Quote exactly, and only, the lines from the one containing "Click the Ok checkmark circle icon" through the end of the material below. Skip pictures.

- Provided data -
--
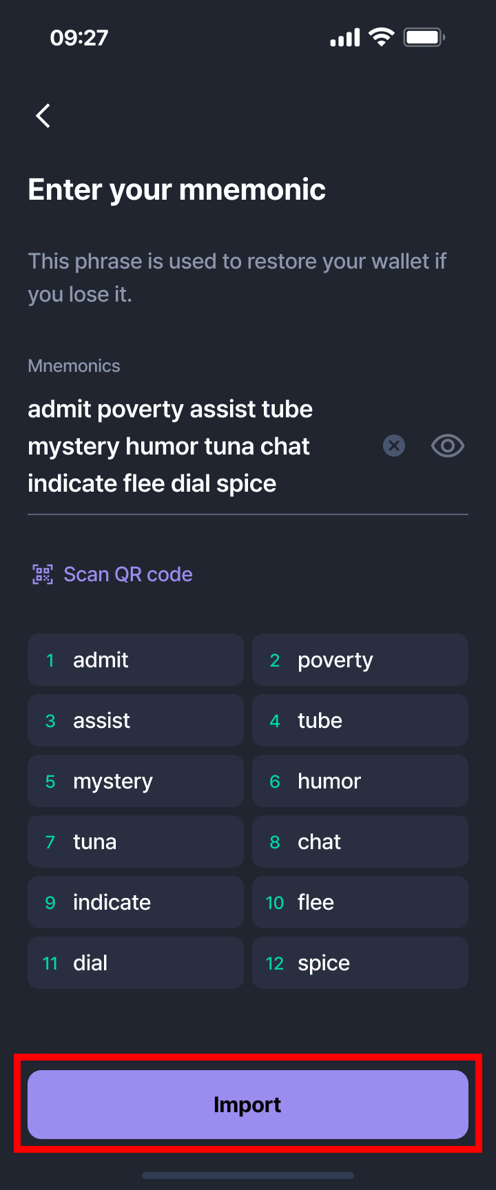Open the Scan QR code link
The height and width of the screenshot is (1190, 496).
click(128, 574)
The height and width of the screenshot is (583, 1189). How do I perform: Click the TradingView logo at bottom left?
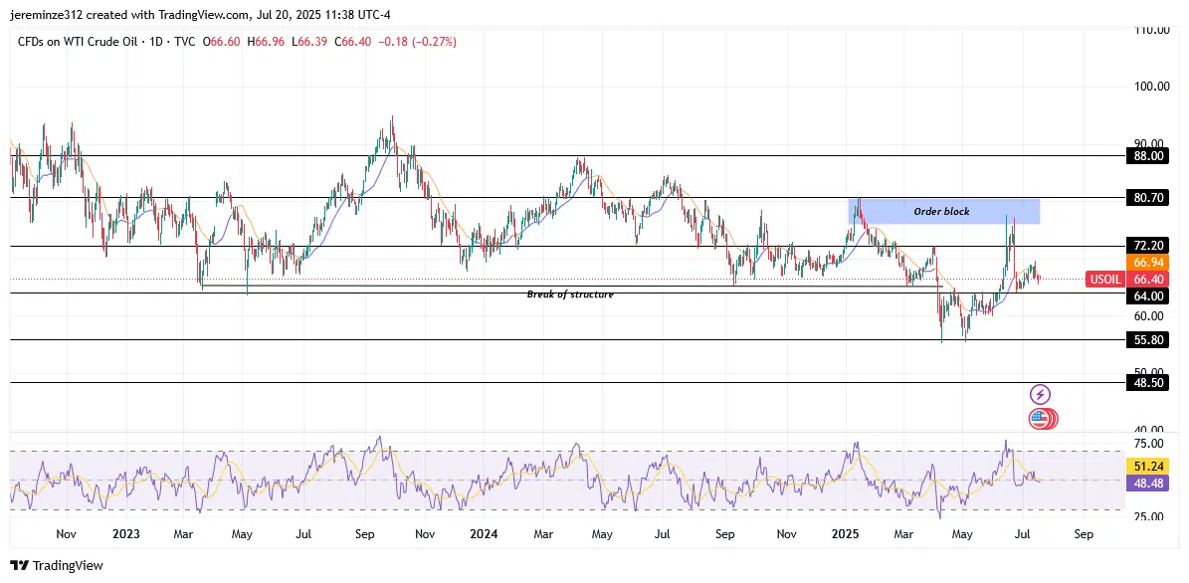click(58, 565)
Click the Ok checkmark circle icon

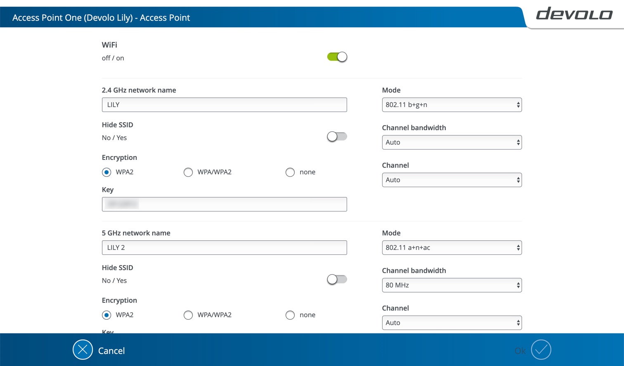[x=541, y=350]
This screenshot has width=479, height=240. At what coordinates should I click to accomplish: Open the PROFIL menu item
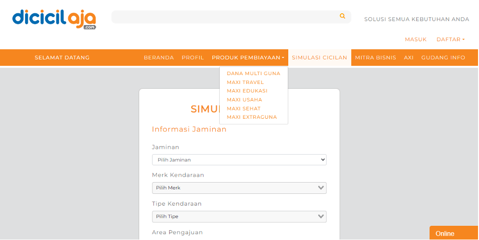(193, 57)
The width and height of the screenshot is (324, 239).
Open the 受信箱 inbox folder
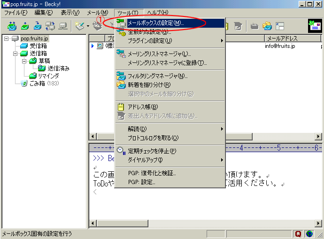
--
- Solution for this exercise -
Click the Ok checkmark circle icon

[x=541, y=350]
This screenshot has width=479, height=240. At what coordinates should I click to accomplish: Open the PROFIL menu item
(193, 57)
The width and height of the screenshot is (324, 239).
Open the 受信箱 inbox folder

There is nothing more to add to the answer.